Records supplied Start Marker

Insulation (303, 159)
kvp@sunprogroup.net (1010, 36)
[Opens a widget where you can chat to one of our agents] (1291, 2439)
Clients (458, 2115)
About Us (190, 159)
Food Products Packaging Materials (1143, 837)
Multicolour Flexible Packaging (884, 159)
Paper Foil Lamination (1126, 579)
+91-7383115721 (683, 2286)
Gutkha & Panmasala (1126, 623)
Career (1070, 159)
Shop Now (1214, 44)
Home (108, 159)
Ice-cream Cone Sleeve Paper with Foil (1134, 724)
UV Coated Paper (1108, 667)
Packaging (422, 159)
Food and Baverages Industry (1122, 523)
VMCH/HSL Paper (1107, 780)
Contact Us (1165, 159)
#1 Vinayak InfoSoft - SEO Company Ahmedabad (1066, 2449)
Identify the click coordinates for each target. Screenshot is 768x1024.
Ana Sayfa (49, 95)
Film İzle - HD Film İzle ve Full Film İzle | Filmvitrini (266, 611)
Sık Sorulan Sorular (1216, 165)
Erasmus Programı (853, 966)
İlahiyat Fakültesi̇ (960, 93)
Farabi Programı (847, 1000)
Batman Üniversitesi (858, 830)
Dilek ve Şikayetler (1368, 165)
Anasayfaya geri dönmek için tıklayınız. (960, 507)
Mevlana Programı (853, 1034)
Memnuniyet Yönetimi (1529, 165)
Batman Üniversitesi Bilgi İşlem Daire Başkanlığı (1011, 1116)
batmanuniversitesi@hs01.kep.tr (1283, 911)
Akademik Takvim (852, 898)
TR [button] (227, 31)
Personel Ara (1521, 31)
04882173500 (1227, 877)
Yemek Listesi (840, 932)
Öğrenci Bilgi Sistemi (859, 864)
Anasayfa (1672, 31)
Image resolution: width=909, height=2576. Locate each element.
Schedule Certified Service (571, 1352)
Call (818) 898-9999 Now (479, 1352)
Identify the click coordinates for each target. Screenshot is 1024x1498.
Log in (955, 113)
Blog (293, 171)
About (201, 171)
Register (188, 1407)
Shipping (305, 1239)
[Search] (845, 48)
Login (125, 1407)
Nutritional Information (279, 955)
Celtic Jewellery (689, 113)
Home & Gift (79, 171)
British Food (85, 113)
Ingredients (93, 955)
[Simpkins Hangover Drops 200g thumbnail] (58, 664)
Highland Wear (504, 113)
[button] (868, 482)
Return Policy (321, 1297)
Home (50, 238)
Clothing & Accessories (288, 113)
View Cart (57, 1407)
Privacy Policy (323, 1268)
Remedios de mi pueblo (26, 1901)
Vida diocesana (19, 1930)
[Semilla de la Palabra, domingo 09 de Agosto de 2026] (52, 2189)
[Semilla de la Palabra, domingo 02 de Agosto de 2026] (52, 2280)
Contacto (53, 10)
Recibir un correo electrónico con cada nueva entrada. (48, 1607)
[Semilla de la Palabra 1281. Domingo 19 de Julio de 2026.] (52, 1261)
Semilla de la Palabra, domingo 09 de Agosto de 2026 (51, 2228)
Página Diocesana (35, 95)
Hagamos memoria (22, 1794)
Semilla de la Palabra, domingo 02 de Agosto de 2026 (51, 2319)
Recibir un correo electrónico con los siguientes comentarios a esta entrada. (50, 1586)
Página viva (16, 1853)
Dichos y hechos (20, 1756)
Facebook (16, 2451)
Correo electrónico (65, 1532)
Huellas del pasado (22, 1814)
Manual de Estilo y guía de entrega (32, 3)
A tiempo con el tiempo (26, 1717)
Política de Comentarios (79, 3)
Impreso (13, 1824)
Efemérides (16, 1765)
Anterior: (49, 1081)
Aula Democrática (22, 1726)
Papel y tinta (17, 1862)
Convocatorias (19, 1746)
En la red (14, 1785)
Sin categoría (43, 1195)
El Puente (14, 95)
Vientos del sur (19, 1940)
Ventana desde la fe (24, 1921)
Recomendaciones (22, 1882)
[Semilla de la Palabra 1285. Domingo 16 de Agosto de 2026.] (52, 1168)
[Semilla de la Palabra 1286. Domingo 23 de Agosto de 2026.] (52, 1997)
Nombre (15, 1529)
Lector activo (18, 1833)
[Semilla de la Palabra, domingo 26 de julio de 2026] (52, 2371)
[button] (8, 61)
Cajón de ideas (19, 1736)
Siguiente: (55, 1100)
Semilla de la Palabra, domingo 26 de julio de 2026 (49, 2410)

Records supplied End Marker

Exercise goal
Write out all of the records once more, exactly.

Completed task
Insulation (303, 159)
kvp@sunprogroup.net (1010, 36)
[Opens a widget where you can chat to one of our agents] (1291, 2439)
Clients (458, 2115)
About Us (190, 159)
Food Products Packaging Materials (1143, 837)
Multicolour Flexible Packaging (884, 159)
Paper Foil Lamination (1126, 579)
+91-7383115721 (683, 2286)
Gutkha & Panmasala (1126, 623)
Career (1070, 159)
Shop Now (1214, 44)
Home (108, 159)
Ice-cream Cone Sleeve Paper with Foil (1134, 724)
UV Coated Paper (1108, 667)
Packaging (422, 159)
Food and Baverages Industry (1122, 523)
VMCH/HSL Paper (1107, 780)
Contact Us (1165, 159)
#1 Vinayak InfoSoft - SEO Company Ahmedabad (1066, 2449)
Identify the click coordinates for each target. Screenshot is 768x1024.
Ana Sayfa (49, 95)
Film İzle - HD Film İzle ve Full Film İzle | Filmvitrini (266, 611)
Sık Sorulan Sorular (1216, 165)
Erasmus Programı (853, 966)
İlahiyat Fakültesi̇ (960, 93)
Farabi Programı (847, 1000)
Batman Üniversitesi (858, 830)
Dilek ve Şikayetler (1368, 165)
Anasayfaya geri dönmek için tıklayınız. (960, 507)
Mevlana Programı (853, 1034)
Memnuniyet Yönetimi (1529, 165)
Batman Üniversitesi Bilgi İşlem Daire Başkanlığı (1011, 1116)
batmanuniversitesi@hs01.kep.tr (1283, 911)
Akademik Takvim (852, 898)
TR [button] (227, 31)
Personel Ara (1521, 31)
04882173500 (1227, 877)
Yemek Listesi (840, 932)
Öğrenci Bilgi Sistemi (859, 864)
Anasayfa (1672, 31)
Image resolution: width=909, height=2576. Locate each element.
Schedule Certified Service (571, 1352)
Call (818) 898-9999 Now (479, 1352)
Identify the click coordinates for each target. Screenshot is 1024x1498.
Log in (955, 113)
Blog (293, 171)
About (201, 171)
Register (188, 1407)
Shipping (305, 1239)
[Search] (845, 48)
Login (125, 1407)
Nutritional Information (279, 955)
Celtic Jewellery (689, 113)
Home & Gift (79, 171)
British Food (85, 113)
Ingredients (93, 955)
[Simpkins Hangover Drops 200g thumbnail] (58, 664)
Highland Wear (504, 113)
[button] (868, 482)
Return Policy (321, 1297)
Home (50, 238)
Clothing & Accessories (288, 113)
View Cart (57, 1407)
Privacy Policy (323, 1268)
Remedios de mi pueblo (26, 1901)
Vida diocesana (19, 1930)
[Semilla de la Palabra, domingo 09 de Agosto de 2026] (52, 2189)
[Semilla de la Palabra, domingo 02 de Agosto de 2026] (52, 2280)
Contacto (53, 10)
Recibir un correo electrónico con cada nueva entrada. (48, 1607)
[Semilla de la Palabra 1281. Domingo 19 de Julio de 2026.] (52, 1261)
Semilla de la Palabra, domingo 09 de Agosto de 2026 (51, 2228)
Página Diocesana (35, 95)
Hagamos memoria (22, 1794)
Semilla de la Palabra, domingo 02 de Agosto de 2026 (51, 2319)
Recibir un correo electrónico con los siguientes comentarios a esta entrada. (50, 1586)
Página viva (16, 1853)
Dichos y hechos (20, 1756)
Facebook (16, 2451)
Correo electrónico (65, 1532)
Huellas del pasado (22, 1814)
Manual de Estilo y guía de entrega (32, 3)
A tiempo con el tiempo (26, 1717)
Política de Comentarios (79, 3)
Impreso (13, 1824)
Efemérides (16, 1765)
Anterior: (49, 1081)
Aula Democrática (22, 1726)
Papel y tinta (17, 1862)
Convocatorias (19, 1746)
En la red (14, 1785)
Sin categoría (43, 1195)
El Puente (14, 95)
Vientos del sur (19, 1940)
Ventana desde la fe (24, 1921)
Recomendaciones (22, 1882)
[Semilla de la Palabra 1285. Domingo 16 de Agosto de 2026.] (52, 1168)
[Semilla de la Palabra 1286. Domingo 23 de Agosto de 2026.] (52, 1997)
Nombre (15, 1529)
Lector activo (18, 1833)
[Semilla de la Palabra, domingo 26 de julio de 2026] (52, 2371)
[button] (8, 61)
Cajón de ideas (19, 1736)
Siguiente: (55, 1100)
Semilla de la Palabra, domingo 26 de julio de 2026 (49, 2410)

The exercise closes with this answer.